Randall Metz was doing ninety miles an hour down a straight stretch of Illinois 20. His dark green ’66 Dodge roared like a blast furnace, passing mile after mile of farmer’s fields in the scarlet August twilight. Although the car was five years old, it ran hot. The engine was strong and mean.

The boy looked small inside the car, more child than man. His sixteen years of country life had not prepared him for such dramatic speed. Even the cigarettes rolled up in his tee shirt sleeve and his tight fitting jeans could not hide his age. His hair was greased back like James Dean but his freckles told the truth. He was a kid, alone on a highway with four hundred wild horses tearing at the reins under the crack of his whip.

He pressed the pedal down and glanced quickly at the speedometer, grinning slightly when he saw the red indicator showed one hundred miles an hour. A little scared by the speed, he backed off the accelerator. He took a quick breath. The rattle of the exhaust taunted him with a loud blaring voice, as if it knew his fear. He reacted in anger, sneering. Gritting his teeth, he pushed the pedal all the way to the floor. His nervous eyes watched the road like someone watching a doorknob turn when they are home alone.

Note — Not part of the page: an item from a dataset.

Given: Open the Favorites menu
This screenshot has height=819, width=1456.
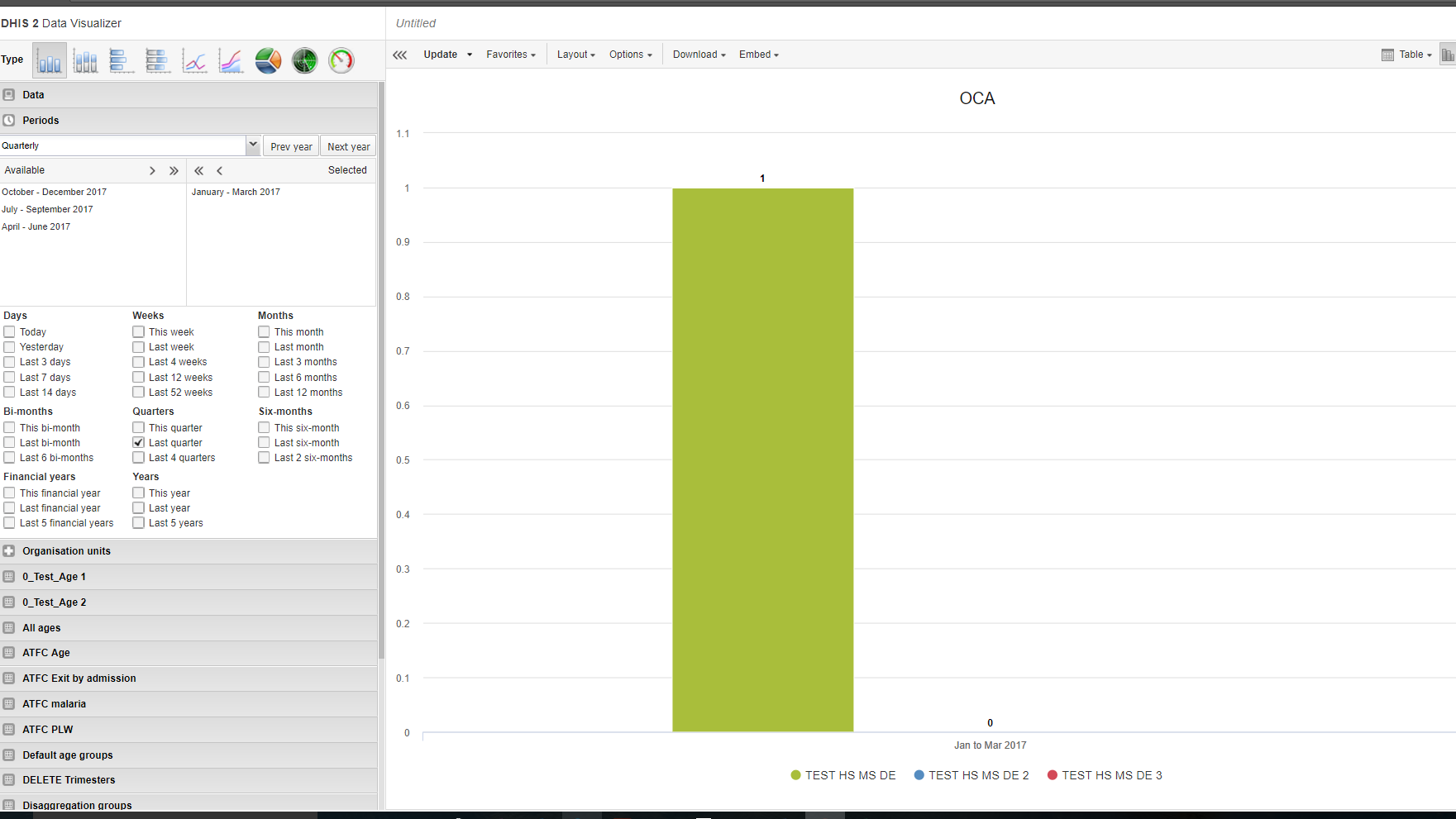Looking at the screenshot, I should 510,55.

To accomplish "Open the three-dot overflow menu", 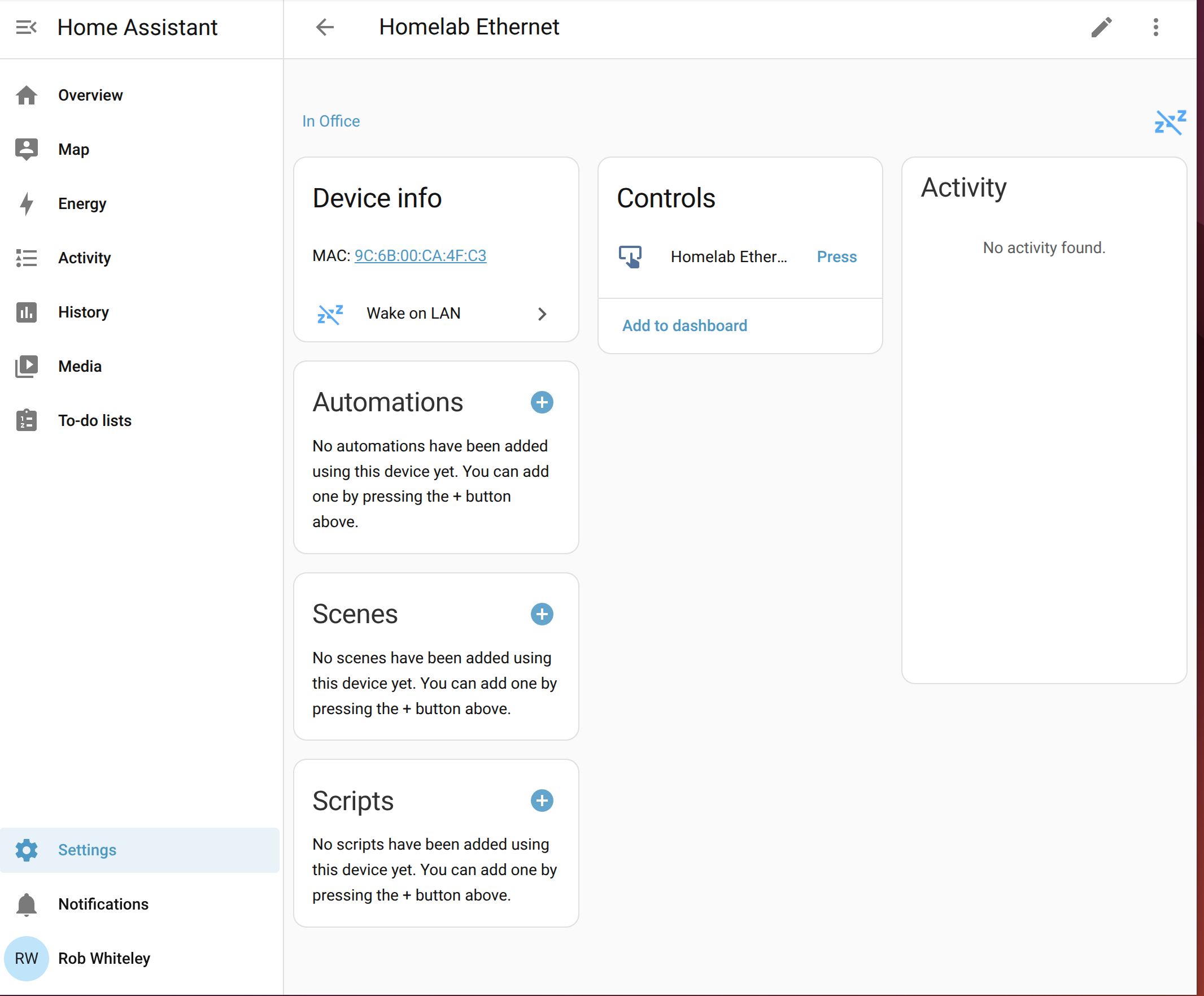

His pride conquered his fear. Determined to hit top end, he drove his foot hard into the floor. He had to do it. The speedometer read one hundred five. The front end shook a little. “It’ll be alright,” he thought, “It’s probably just a tire out of balance.” He held the steering wheel tightly and bent over it to make sure he had it under control.

One hundred ten. The front end stopped shaking. The car became airborne over several small hills. Hot nails of adrenaline drove into his chest; then he remembered he had been over those hills before with his brother Mike. Sweat appeared on his forehead and there was a painful cramp in his gut. He winced as he hit another hill.

One hundred twenty. The Dodge could do no more. Everything in the engine was strained to the limit, acknowledging the driver was the victor. The battle was done. The car screamed for mercy and waved its own flag of surrender. The driver was merciless; he kept his foot buried in the floor. He wanted to ensure the total annihilation of his enemy.

Randall could see grey smoke in his rearview mirror, the smoke his brother’s friends had told him about. “You know you hit top end when she’s cleaning out all that carbon.” He remembered how they laughed like jackals, as if they were seasoned veterans who knew the intricacies of mechanical engines and aerodynamics. He remembered, too, how they said the car was too big for him, how they laughed at him and made their girlfriends giggle when they said he wouldn’t be able to see over the steering wheel. His brother’s friends were at the house the day he bought the Dodge.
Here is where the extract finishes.